DATA PROVIDED:
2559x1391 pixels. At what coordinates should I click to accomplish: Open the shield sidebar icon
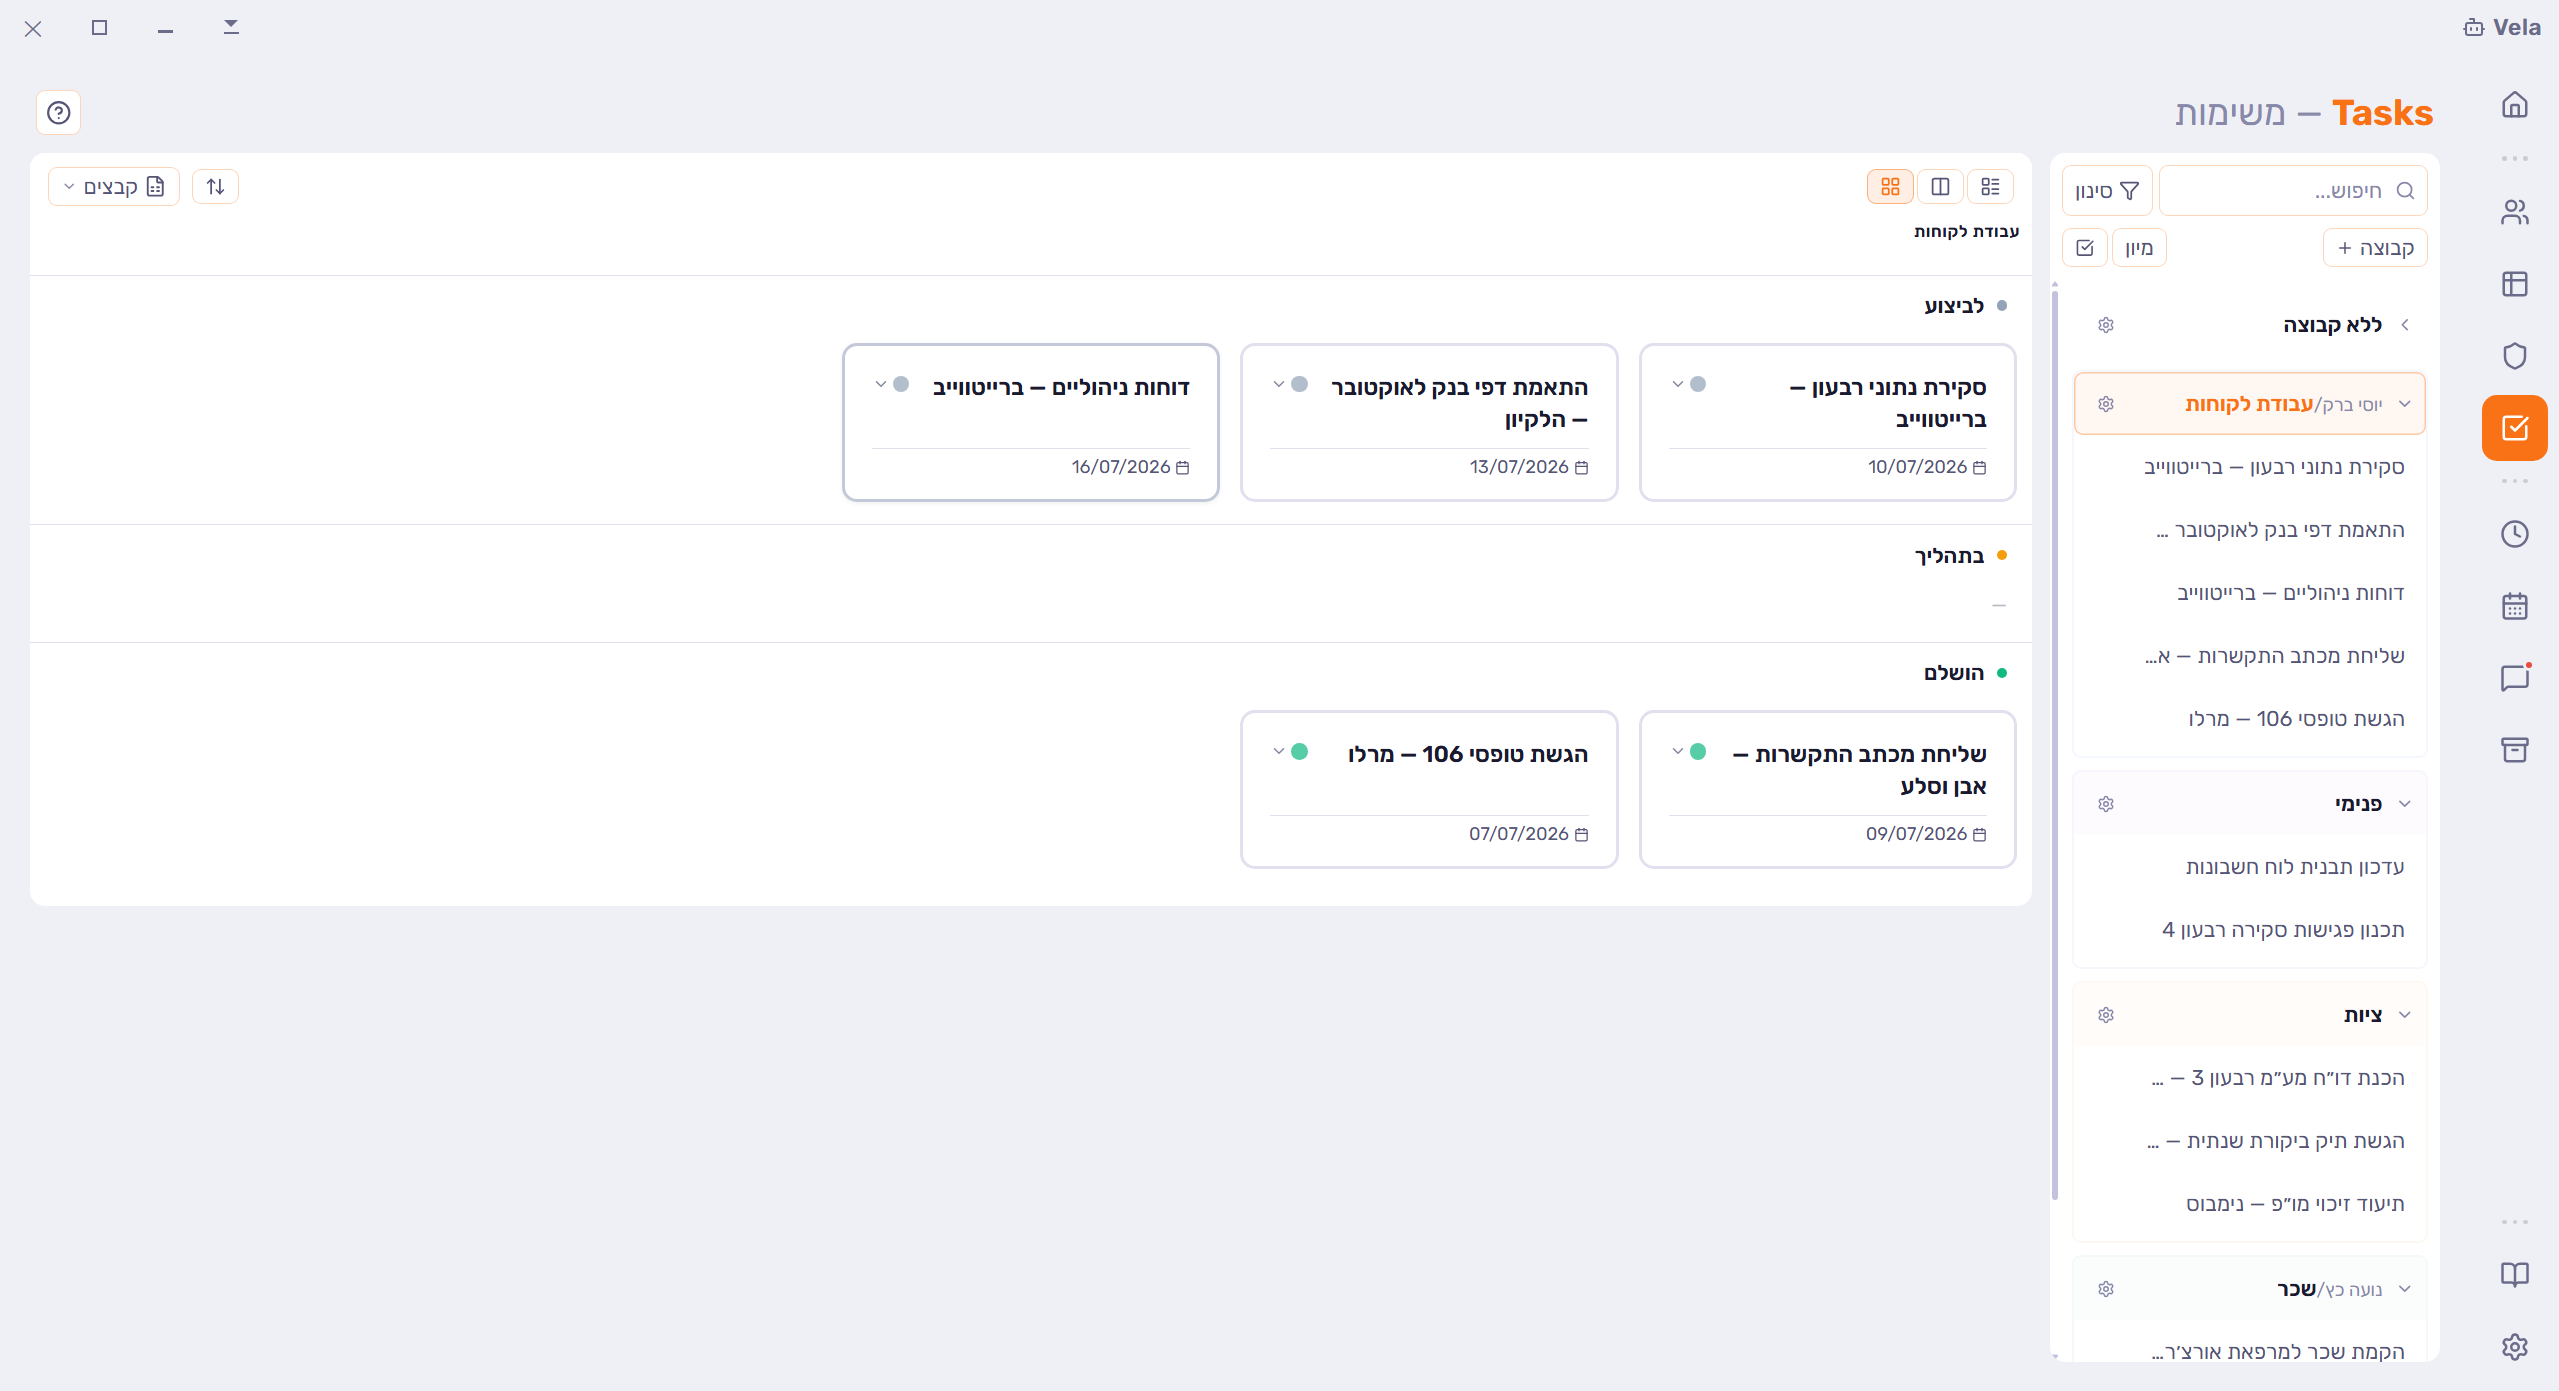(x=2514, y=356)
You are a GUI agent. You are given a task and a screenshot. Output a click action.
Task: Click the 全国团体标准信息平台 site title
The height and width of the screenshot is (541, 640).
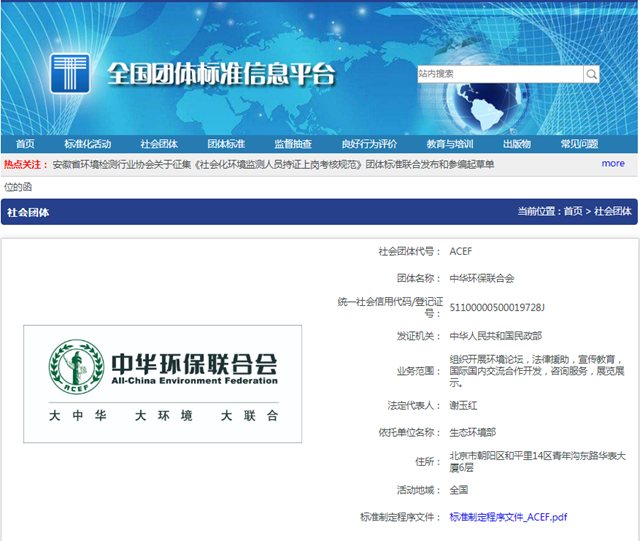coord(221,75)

WHAT IS NEEDED: Rewrite all of the data above, swapping every occurrence of "screenshot" for "screen capture" and leaving everything else unchanged. Omit the pictures from your answer.

ANSWER TO THE EXERCISE:
2559x1391 pixels. At what coordinates should I click to accomplish: Open the shield sidebar icon
(x=2514, y=356)
You are a GUI agent. You are given a task and a screen capture. Output a click action.
Task: Click the 全国团体标准信息平台 site title
The height and width of the screen capture is (541, 640).
coord(221,75)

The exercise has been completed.